A hearing on Defendants’ motion to quash those highly invasive subpoenas is scheduled for September 22, 2015 at 9am. Details:
Case: Flowers v. Gopal, Santa Clara County Superior Court Case No. 114CV266515
Hearing: Motion to quash third-party subpoenas
Date: Tuesday, Sept 22, 2015
Location: Department 8, Santa Clara County Superior Court, 191 North First Street, San Jose, CA 95113
Presiding Judge: Honorable Maureen A. Folan
[Please note it is unclear when these motion will come up on the court’s calendar, it may not be heard until well after 9:00am.]
While a court hearing is obviously not an appropriate place to voice community concerns, community members are free to attend if they would like to learn more about this matter or simply lend moral support for the Defendant autism family.
This legal battle is occurring against the background of dramatically increasing autism cases in our state and within Santa Clara County as well.

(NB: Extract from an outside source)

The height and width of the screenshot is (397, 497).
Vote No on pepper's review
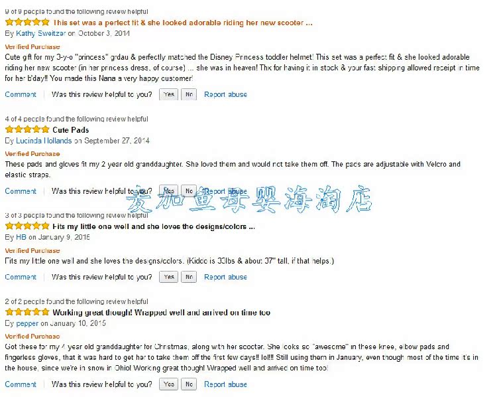pos(189,384)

Santa Clara County in 1990 counted just 147 Department of Developmental Services-eligible autistic individuals, but today has more than 3,200. California cases of more severe forms of autism (DDS-eligible) has soared more than 25-fold since the 1980s, and now surpass 80,000 individuals. Autism is now found in all our neighborhoods. But if discriminatory lawsuits like this—where community members can sue autism families for autism-related behaviors (particularly where the $25k jurisdictional threshold is clearly not met)—proliferate, the result could be profound:
• Autism families could be driven to homelessness and bankruptcy while they defend themselves against such suits.
• Almost any person with autism who displays aberrant behaviors (and that’s most of the DDS autism population) could be declared a “public nuisance” based on neighbor complaints, and barred from living in the community.

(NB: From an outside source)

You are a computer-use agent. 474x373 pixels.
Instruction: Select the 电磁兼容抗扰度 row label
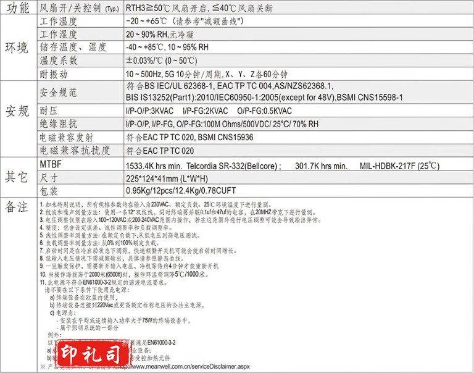[74, 150]

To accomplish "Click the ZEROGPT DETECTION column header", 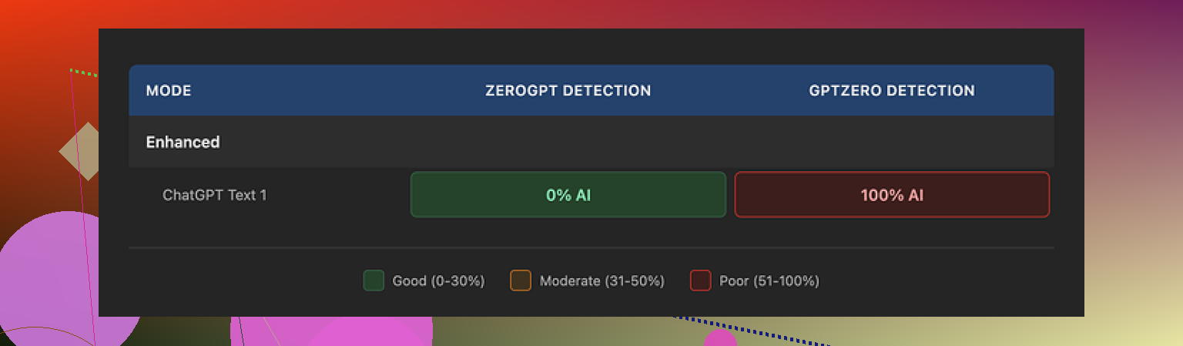I will pos(568,91).
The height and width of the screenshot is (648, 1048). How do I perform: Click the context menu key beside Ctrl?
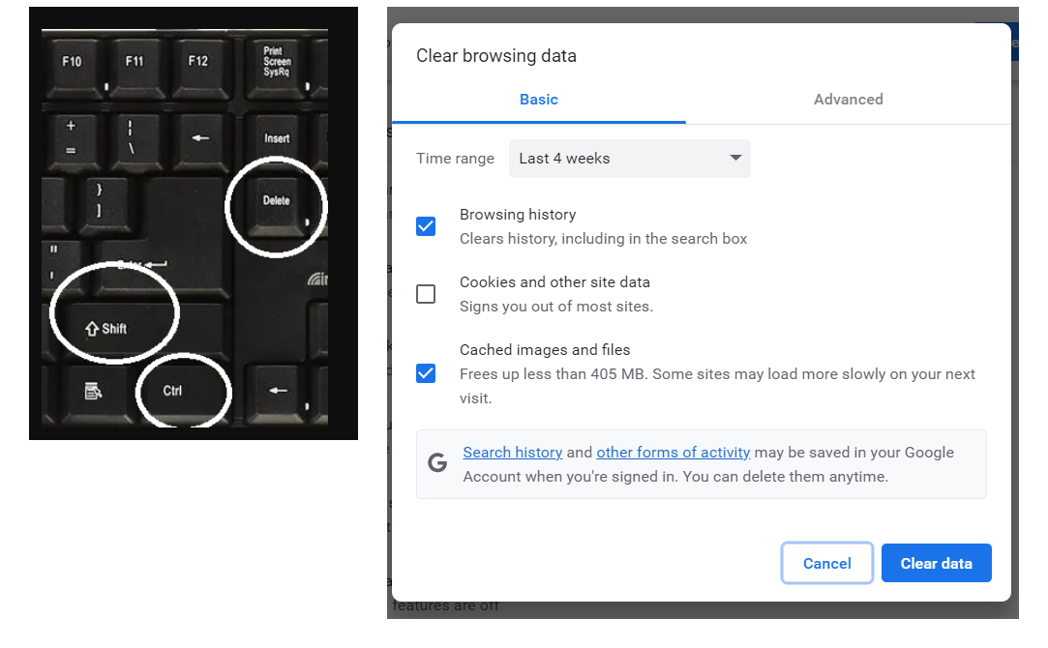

• Autism families would lose their rights to privacy, as any community member who feels aggrieved by autism behaviors could seek the disabled child’s most personal and private medical, therapy, school and disability records.
• It could empower a new breed of “private prosecutors” against the developmentally disabled. In this case, before filing their Complaint, the Plaintiff neighbors had asked the local police and Child Protective Services to intervene against the autism family. Those authorities declined to take action against them, as they found nothing warranting such action.
• Lawsuits like this could essentially nullify California’s nascent efforts to foster increased community-based, integrated housing for the developmentally disabled, including those with autism. Federal policy requires that individuals with developmental disabilities have full access to the community and that communities may not discriminate against them; the California Government Code mandates that municipalities plan for inclusive community housing for citizens with developmental disabilities; and the state’s Lanterman Act provides that individuals with developmental disabilities have a right to live in the community like any non-disabled person. Facile lawsuits such as this, if allowed to stand, could easily kill efforts to create more autism and disability housing in our communities.
• If permanent injunctive relief such as that sought by the Plaintiffs is awarded, it could turn autism families into criminals for minor behaviors of their children. Court-ordered mandates prohibiting a broad array of child behaviors means autism parents and caregivers would live in constant fear that “one false move” by their significantly disabled charges could turn them, literally, into criminals subject to contempt of court punishments, including imprisonment.
Finally, we would like to commend the autism family targeted by this lawsuit. They have handled this attack with incredible strength as well as a sense of responsibility to the entire autism community, knowing what is at stake.